In its challenges, the COO role provides a good training ground for the leadership skills needed to be considered for the top role. Aspiring COOs should excel at this part of the job.
Charged with implementing a company’s operations and strategy, COOs need to have a close, productive relationship with the CEO. Through their operational function, COOs are also likely to have good relationships with others in the business. This ‘coalface’ experience can be useful in positioning oneself for promotion.
But to be successful in their role, and to lay the groundwork for further promotion, COOs need to network far more broadly. The Ernst & Young report notes that COOs have few forums where they can meet counterparts from other companies, but that such networking can help COOs develop their knowledge.

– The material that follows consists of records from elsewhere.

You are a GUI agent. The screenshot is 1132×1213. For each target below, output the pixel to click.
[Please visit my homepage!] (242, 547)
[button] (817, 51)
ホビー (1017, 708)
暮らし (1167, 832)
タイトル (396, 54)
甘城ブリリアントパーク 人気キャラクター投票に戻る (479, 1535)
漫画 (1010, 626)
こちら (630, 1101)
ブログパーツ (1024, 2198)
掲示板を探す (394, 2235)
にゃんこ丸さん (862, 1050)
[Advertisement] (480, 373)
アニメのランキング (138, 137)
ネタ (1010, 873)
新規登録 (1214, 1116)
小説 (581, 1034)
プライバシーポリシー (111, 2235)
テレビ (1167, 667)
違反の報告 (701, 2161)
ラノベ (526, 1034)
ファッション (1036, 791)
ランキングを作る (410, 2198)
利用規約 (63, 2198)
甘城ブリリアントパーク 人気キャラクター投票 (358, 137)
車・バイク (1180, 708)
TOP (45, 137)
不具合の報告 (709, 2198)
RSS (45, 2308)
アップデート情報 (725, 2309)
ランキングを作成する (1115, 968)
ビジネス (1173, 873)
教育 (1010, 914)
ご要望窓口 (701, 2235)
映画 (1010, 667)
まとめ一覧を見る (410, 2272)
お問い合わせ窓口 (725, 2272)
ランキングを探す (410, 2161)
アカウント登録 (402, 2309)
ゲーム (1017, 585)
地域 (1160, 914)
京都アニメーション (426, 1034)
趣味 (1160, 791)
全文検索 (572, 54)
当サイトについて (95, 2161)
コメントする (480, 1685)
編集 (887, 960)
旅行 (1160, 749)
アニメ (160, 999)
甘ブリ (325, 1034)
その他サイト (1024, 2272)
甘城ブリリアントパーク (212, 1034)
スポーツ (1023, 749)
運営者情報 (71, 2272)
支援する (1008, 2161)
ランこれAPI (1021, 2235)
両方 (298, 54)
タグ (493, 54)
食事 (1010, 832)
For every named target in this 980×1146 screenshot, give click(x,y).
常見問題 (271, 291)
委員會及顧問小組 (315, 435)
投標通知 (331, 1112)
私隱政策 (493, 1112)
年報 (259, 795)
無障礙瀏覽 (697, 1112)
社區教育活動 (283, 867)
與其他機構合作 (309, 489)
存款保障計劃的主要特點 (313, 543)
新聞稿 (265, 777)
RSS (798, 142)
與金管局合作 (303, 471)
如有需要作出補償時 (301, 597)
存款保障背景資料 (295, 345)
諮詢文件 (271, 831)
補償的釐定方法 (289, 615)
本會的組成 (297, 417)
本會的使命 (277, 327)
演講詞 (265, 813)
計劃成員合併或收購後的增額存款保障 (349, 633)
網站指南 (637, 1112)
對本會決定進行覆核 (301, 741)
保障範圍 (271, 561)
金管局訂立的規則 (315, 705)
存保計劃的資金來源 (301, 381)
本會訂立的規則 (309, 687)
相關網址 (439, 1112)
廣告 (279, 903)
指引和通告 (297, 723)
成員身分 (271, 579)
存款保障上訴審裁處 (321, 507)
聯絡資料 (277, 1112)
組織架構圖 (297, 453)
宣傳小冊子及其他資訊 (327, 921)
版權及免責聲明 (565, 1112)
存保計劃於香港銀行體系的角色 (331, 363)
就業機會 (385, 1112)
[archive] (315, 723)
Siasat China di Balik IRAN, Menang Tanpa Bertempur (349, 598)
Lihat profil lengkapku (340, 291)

Ernst & Young also asked COOs what external relationships they thought were most important for their career development. Almost half (42%) said good relationships with key clients were important.
4)Make sure your successes are known
COOs can be overlooked. As the report states, “when operations are running smoothly, [COOs] rarely get the credit, and often only become noticed when things go wrong.”
COOs rarely have a high media profile, as they are eclipsed by chief financial officers.
It’s important for COOs to be well-regarded within their company, as their skills can be less apparent to outsiders and thus less transferable to other companies. Just 3% of COOs surveyed by Ernst & Young aimed to transfer to the COO role in another company.
Leading the successful completion of key projects is one way COOs can make sure they are recognised, the report suggests.